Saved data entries
- - - -

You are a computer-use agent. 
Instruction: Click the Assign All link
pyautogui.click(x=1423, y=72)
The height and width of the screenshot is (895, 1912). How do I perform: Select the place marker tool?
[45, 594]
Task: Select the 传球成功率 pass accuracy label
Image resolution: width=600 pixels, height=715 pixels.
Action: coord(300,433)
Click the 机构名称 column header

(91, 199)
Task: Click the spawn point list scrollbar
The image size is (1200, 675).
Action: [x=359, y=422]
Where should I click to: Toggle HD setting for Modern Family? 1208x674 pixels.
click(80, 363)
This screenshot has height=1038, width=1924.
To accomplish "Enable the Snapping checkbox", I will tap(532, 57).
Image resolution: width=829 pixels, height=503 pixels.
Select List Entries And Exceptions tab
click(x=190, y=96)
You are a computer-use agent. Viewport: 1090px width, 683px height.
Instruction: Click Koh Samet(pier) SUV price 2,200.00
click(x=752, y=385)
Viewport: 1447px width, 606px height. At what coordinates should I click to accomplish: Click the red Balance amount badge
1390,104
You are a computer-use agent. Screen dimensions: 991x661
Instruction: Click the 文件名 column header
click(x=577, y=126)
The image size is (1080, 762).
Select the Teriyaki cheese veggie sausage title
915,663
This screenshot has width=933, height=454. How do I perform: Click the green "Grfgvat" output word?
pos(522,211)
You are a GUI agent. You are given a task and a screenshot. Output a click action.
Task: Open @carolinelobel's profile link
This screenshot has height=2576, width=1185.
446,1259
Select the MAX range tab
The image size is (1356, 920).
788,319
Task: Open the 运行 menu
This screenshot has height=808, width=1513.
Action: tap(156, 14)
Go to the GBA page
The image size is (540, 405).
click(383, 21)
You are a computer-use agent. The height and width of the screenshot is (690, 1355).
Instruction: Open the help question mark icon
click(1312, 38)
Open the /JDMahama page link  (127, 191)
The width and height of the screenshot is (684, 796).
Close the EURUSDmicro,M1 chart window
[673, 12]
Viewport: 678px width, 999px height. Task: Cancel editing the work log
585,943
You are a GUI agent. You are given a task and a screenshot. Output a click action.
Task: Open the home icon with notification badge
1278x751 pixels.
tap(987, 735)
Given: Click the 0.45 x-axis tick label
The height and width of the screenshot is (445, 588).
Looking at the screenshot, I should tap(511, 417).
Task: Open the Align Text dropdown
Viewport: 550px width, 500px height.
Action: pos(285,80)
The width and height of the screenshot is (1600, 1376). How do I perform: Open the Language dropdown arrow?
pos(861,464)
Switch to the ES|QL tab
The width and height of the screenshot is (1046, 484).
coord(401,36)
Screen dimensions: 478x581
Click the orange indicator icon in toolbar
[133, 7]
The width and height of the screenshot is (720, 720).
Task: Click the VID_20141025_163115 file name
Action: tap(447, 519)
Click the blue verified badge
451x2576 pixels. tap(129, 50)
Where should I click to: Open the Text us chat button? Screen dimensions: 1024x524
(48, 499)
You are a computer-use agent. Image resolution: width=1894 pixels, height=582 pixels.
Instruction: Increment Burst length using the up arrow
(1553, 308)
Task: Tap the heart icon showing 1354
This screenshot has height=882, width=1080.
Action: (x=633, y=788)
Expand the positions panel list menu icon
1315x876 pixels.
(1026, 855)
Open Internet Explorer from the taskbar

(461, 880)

- - - -

- **WORK ORDER**: Find all lines in the records that hold the word "menu". Copy them.

- **SOLUTION**:
Task: Open the 运行 menu
Expand the positions panel list menu icon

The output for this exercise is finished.